Saturday, 17 March 2012

bill withers

"i think it was thoreau who said that the mass of men lead lives of quiet desperation. i would like to know what it feels like for my desperation to get louder."

Friday, 9 March 2012

in which i become the type of person who

spends 2 1/2 hours online trying to find the perfect shower curtain.

i found three. all in the states. what do they know about shower curtains that we don't? i can't risk the prohibitive shipping and customs of buying them, so in order to make me feel like i haven't completely wasted my friday evening (oh god i really have completely wasted a friday evening) i present you:

1. the kraken:

2. the monologue (by dave eggers no less) ((i love how this starts "i am your shower curtain".))

3. going swimmingly. i think this is my favourite:


i realise i am "letting the perfect be the enemy of the good" as far as shower curtains go, but i am helpless. never mind that the current one has broken through 5 out of 10 of it's already repaired (if you can call duct tape "repairs") shower ring holes, and that you need the dexterity of a brain surgeon to maneuver the curtain into the one exact position where it will keep water from escaping each side, a dexterity not forthcoming at half six in the morning, i might add.

and yet - it's often the first thing i look at in the morning, and it's important. i think i would like a shower curtain with the shipping forecast written across it, or a kelp seabed, or perhaps helpful diagrams of nautical knots.

i do have a rather dreadful head cold - perhaps we should just blame this whole incident on that and step away slowly...

Friday, 2 March 2012

baby i'm back

in oh-so-many ways.

i'm back in the uk. i was almost a month in canada. my father died. i was glad i could be in canada for so long, and be there when i needed to be, and i'm glad to be back here, at home. that's all i really want to say about that, for now anyways.

i'm back at my old job. yes, i ditched the sparkley new job in and went back to where i belong. you cannot imagine how happy this has made me. earlier this week, i grinned at n over dinner, sighed happily, and exclaimed how happy i was to be back at camden. "no shit," he laughed. "wouldn't have picked up on that one." i guess it's obvious.

i'm back knitting. when i was in canada, i couldn't knit. i wanted to - i started projects, knit an inch, and stopped. six times. since i've been back i've finished a hat and one sock. phew.
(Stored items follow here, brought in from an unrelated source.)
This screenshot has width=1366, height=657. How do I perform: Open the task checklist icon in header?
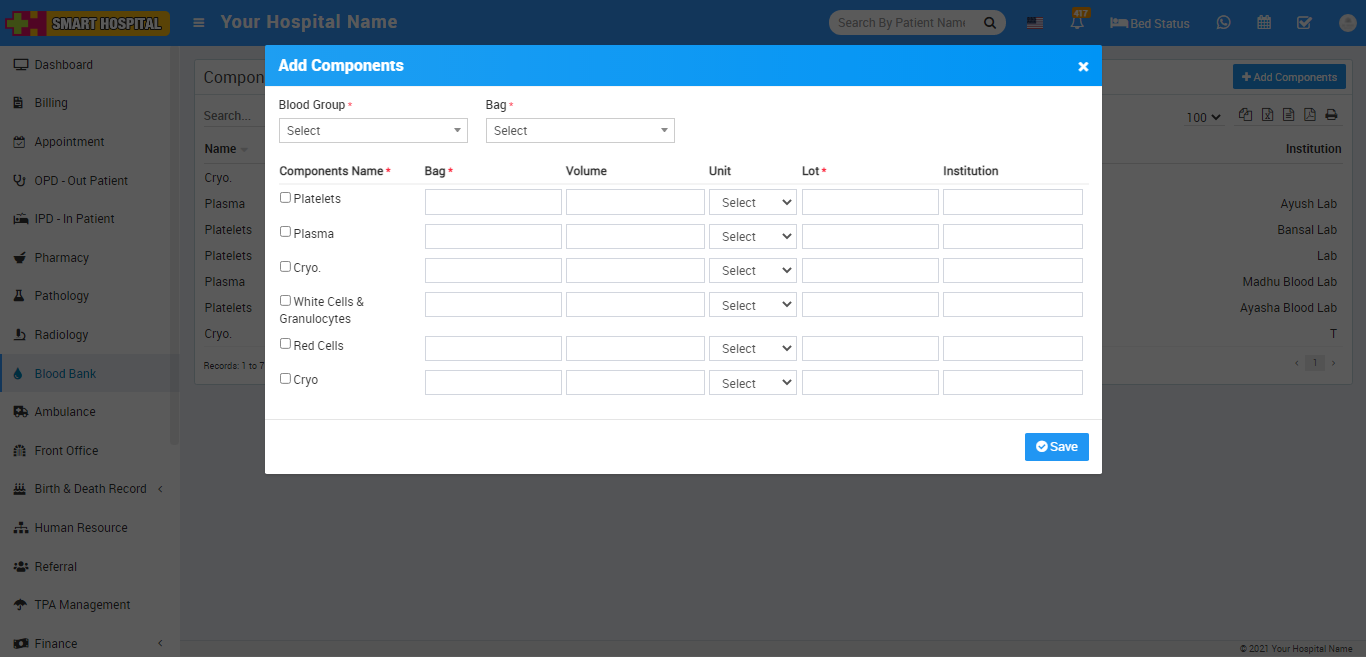coord(1304,22)
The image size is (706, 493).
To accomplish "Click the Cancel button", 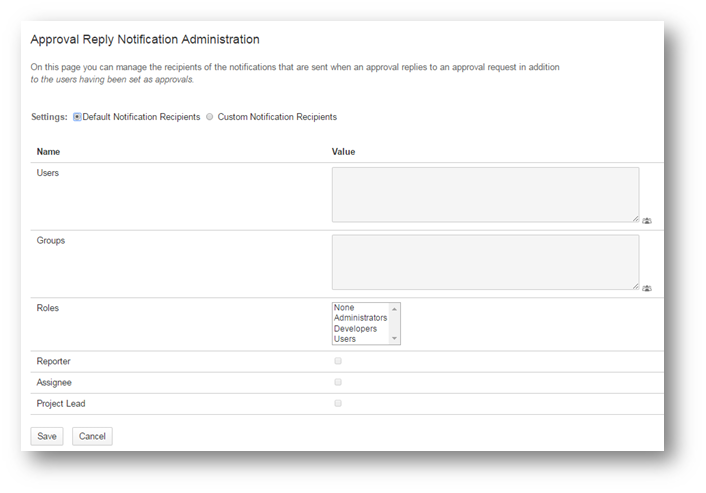I will (92, 436).
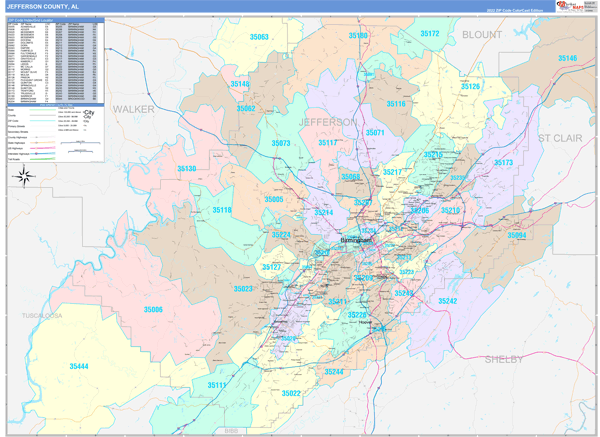Select the Hoover city label

(x=364, y=324)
it's not all back though -lots of forward too. n and i are getting married in may, and there's a party to plan. the best kind of planning. although i still think we're taking about someone else, even when i am writing it. i imagine i will feel like that all the way through. apparently there is lots you are supposed to do for these things, but we are jettisoning most of them. some out of cash flow, some out of laziness, some because they are batshit crazy. i'd still be happier getting a civil partnership but in the uk, you can only get those of you are both the same gender, and you can only get married if you are different genders. makes no sense to me.

and life goes on. which, all said, is a good thing, i think.

Saturday, 28 January 2012

winnipeg murals

winnipeg walls are full of murals and paintings. they really brighten up the city in the winter.





so far winter is hiding out - yesterday was sunny and zero degrees. people kept saying how unusual it was, spring weather in january. we were still cold. today is colder, a high of -6. i hope the mild weather holds out - i know how cold it can get.